** DATASET EXCERPTS follows **

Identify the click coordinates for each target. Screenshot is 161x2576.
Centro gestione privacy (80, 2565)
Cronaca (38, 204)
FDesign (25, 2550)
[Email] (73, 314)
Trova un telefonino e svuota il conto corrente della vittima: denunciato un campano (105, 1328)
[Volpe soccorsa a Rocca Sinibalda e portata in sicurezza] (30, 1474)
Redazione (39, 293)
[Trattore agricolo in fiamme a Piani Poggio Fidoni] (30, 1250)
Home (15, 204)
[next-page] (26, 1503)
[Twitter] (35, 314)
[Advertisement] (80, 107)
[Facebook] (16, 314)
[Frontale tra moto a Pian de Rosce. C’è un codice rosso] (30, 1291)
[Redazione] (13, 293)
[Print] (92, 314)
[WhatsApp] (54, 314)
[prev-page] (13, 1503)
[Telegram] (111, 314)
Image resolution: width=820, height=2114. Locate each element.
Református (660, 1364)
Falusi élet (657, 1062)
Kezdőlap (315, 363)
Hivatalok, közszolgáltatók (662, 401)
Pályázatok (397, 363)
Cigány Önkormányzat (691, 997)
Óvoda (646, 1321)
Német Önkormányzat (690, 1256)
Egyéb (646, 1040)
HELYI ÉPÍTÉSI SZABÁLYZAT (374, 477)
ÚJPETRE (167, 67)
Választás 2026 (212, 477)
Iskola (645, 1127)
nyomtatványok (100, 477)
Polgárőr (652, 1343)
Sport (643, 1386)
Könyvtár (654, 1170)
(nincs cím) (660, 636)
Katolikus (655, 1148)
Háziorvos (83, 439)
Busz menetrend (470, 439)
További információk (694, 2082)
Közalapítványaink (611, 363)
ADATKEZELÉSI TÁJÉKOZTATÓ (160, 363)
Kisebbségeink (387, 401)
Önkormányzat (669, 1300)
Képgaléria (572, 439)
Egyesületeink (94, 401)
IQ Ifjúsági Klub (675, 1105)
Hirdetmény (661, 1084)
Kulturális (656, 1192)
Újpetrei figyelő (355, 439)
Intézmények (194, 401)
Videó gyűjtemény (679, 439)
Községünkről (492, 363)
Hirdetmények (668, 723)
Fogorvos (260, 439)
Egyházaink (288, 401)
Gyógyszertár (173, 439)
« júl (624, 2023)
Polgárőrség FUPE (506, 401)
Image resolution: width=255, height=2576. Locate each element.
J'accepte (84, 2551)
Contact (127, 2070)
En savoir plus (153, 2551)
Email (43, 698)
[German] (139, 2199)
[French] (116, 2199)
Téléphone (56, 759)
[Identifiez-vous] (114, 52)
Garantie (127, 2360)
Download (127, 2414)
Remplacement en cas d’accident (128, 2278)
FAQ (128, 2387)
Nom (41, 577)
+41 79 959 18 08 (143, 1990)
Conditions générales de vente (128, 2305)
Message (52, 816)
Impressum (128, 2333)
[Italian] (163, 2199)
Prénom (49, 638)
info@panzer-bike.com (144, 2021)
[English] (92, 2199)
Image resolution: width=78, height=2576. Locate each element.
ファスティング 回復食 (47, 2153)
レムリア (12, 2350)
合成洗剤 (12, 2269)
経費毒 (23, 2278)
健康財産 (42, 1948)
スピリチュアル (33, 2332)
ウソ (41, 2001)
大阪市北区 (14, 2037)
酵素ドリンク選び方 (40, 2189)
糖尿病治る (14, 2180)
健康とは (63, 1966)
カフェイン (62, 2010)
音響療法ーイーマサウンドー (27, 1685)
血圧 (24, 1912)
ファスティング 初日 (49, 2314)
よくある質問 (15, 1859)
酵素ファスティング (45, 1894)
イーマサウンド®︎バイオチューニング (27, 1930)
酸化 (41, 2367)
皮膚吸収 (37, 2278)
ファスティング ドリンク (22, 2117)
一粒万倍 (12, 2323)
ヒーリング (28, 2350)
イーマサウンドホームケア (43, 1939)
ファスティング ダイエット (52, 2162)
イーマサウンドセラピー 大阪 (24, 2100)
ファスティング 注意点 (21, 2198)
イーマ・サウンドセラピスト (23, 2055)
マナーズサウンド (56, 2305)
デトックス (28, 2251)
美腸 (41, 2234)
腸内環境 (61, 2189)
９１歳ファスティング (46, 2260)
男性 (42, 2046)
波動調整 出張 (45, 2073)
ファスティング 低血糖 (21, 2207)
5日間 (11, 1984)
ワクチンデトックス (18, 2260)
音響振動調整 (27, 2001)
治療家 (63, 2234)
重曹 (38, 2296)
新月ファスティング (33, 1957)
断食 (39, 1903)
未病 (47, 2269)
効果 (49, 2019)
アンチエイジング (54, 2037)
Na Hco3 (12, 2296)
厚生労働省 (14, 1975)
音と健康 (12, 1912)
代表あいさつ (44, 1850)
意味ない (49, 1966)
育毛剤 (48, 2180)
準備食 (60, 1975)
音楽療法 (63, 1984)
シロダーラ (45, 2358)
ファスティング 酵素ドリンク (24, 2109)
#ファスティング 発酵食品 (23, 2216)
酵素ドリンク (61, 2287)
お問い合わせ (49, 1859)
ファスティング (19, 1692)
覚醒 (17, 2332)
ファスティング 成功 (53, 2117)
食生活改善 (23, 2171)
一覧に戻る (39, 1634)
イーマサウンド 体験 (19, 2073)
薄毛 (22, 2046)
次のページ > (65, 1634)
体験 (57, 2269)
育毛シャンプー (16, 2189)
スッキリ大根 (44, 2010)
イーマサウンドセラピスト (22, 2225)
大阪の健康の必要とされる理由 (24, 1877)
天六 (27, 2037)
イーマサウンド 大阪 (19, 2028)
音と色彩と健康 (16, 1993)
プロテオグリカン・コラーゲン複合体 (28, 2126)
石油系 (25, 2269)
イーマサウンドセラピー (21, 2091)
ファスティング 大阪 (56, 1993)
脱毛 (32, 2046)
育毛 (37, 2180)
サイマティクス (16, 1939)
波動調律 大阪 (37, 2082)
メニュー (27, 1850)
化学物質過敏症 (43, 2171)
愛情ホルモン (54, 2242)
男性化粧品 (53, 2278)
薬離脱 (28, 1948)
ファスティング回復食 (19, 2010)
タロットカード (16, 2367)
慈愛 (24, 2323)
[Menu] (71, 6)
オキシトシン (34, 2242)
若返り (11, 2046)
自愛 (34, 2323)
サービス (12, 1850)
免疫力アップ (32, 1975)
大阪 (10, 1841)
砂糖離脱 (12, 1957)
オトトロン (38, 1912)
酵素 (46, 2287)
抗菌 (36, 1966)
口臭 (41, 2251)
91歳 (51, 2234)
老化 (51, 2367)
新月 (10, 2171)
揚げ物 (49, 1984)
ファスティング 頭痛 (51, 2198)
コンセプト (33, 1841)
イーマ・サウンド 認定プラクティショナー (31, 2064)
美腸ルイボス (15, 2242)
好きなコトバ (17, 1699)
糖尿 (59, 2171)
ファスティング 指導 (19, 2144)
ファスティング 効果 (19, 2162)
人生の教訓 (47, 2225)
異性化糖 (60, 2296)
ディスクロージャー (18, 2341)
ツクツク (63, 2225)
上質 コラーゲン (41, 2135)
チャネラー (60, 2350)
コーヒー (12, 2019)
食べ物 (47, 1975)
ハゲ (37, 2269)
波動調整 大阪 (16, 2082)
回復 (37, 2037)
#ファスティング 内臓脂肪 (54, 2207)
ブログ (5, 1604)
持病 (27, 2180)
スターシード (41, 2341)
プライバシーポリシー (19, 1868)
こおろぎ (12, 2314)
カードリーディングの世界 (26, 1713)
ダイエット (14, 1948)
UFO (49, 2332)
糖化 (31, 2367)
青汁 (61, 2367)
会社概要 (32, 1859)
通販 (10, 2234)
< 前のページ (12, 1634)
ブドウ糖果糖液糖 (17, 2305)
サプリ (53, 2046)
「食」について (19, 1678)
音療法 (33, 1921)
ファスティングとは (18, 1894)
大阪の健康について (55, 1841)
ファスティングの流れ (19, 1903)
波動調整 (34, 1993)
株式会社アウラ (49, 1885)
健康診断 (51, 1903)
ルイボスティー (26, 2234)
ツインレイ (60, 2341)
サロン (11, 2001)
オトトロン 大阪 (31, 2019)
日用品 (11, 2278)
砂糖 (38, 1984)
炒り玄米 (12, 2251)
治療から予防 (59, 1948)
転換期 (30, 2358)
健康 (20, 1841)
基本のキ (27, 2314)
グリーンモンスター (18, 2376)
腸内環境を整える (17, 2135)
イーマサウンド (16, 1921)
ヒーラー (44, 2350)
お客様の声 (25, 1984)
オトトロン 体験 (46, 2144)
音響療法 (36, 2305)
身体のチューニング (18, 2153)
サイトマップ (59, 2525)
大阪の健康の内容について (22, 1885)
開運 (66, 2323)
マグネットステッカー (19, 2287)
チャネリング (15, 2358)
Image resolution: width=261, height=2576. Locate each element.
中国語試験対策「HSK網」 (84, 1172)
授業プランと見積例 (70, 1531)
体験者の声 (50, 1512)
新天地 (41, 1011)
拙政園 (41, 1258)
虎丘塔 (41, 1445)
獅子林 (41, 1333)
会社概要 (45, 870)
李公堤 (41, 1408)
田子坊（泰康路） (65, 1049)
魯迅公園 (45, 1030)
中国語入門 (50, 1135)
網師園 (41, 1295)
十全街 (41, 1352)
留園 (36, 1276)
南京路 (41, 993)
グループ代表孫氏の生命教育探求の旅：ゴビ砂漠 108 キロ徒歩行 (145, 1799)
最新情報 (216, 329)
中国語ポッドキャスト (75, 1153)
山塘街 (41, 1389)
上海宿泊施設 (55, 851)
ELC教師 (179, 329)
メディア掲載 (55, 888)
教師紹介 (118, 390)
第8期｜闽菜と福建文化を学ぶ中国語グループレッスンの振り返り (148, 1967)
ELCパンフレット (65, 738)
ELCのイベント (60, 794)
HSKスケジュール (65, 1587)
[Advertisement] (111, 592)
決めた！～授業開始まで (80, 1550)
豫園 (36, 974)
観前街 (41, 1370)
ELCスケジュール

** End of DATASET EXCERPTS **

- EXERCISE AIM
From the records above, extract exactly and only the lines that begin at the line with "イーマ・サウンド 認定プラクティショナー (31, 2064)" and stop after the line with "ハゲ (37, 2269)".

- REPLY
イーマ・サウンド 認定プラクティショナー (31, 2064)
美腸ルイボス (15, 2242)
好きなコトバ (17, 1699)
糖尿 (59, 2171)
ファスティング 指導 (19, 2144)
ファスティング 効果 (19, 2162)
人生の教訓 (47, 2225)
異性化糖 (60, 2296)
ディスクロージャー (18, 2341)
ツクツク (63, 2225)
上質 コラーゲン (41, 2135)
チャネラー (60, 2350)
コーヒー (12, 2019)
食べ物 (47, 1975)
ハゲ (37, 2269)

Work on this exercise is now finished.